To begin the change with this post, though, strikes me as being a big old cop-out, the intention of which would be to separate myself from the “racist” label. And with what I need to muddle through right now, I’m afraid that I need to keep that label as close to me as I possibly can.)

So now I have seen the film, and have a renewed energy for finishing the book. Not because I’ve fallen in love with the story, but because I need to wade through layer upon layer of confusion. I don’t even know where to begin to process this, although I do know enough to know that my gut instinct, wanting to talk through it to (and at the expense of) my blak friends, is the wrong way to go. I am sure I will still do it, but at least I will feel guilty about it. :-/

There has been so much talk about the film, and I have read all kinds of commentary about its message. Even if I hadn’t, though, I have been in this anti-racism work for too long to be able to go into it expecting to be able to see it as a “nice story”. I am accustomed to questioning everything, and in particular, I am increasingly hypersensitive to movies about black folks that prominently feature a white hero.

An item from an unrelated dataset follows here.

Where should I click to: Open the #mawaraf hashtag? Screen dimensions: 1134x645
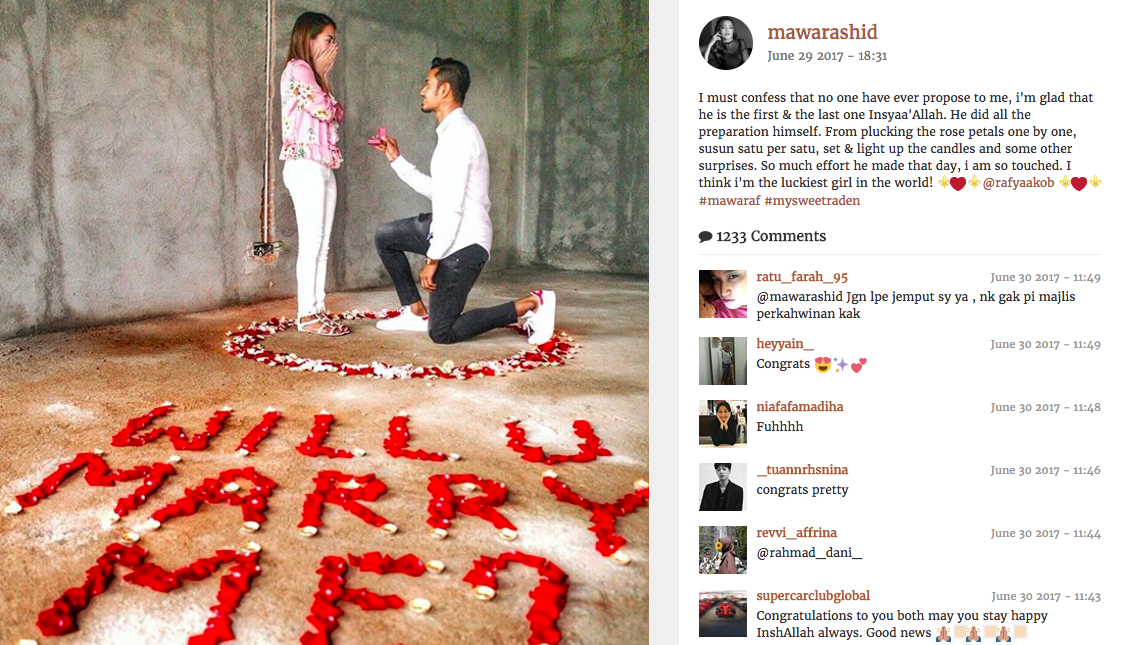pos(729,200)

Now here’s the weird part. I don’t think that this movie had anything to do with black women.

Yes, I know, the premise of the book was that this white woman wanted to tell the black women’s stories, to give them a voice. And I know that the storyline was intended to bring out many of the nuances of 1950’s American apartheid, so yes, I get it that race was prominent here. But what I really saw in the film (we’ll see how different the book is) was the way that people can live in the midst of something that is so morally reprehensible and yet not be willing to stand up for what is right. The real story here is not the two or three “good” white people who dared to stand up for these women, but the dozens upon dozens (and historically, thousands upon thousands) who stood by and let such pure evil continue, and for such trite and morally bankrupt reasons. It is a story of betrayal of the worst kind . . . of women turning their backs on the most real relationship they have in order to save face in front of a heartless bunch of shallow wenches.

The question that came through the loudest for me, the thing I am wrestling with, is this: In which areas of my own life am I complicit in evil and doing everything in my power to justify my refusal to do what is right? Katrina Browne, the writer and producer of Traces Of the Trade, has asked this question in her own context, but it’s the piece of this that is most troubling to me. What am I lying to myself about?

The “easy” answers include things like buying clothing made in sweatshops, or eating fruits and vegetables that I have paid impossibly low prices for because the people who labor to bring these foods to me are not paid a living wage. And I can engage in all sorts of self-deception. I have to eat, right? I have to wear clothes. And anyway, the problem is too big for me to address . . . it’s just how things are . . . the extent to which we can justify our complicity in the face of so much injustice is beyond what I can fathom.

I want to believe that i am a Skeeter; it helps sustain my frenzied denial of what I know in the deepest recesses of my heart to be true, that I have the heart of a Hilly. Feel-good movie? Not for me, and not for anybody who wants to be honest with herself.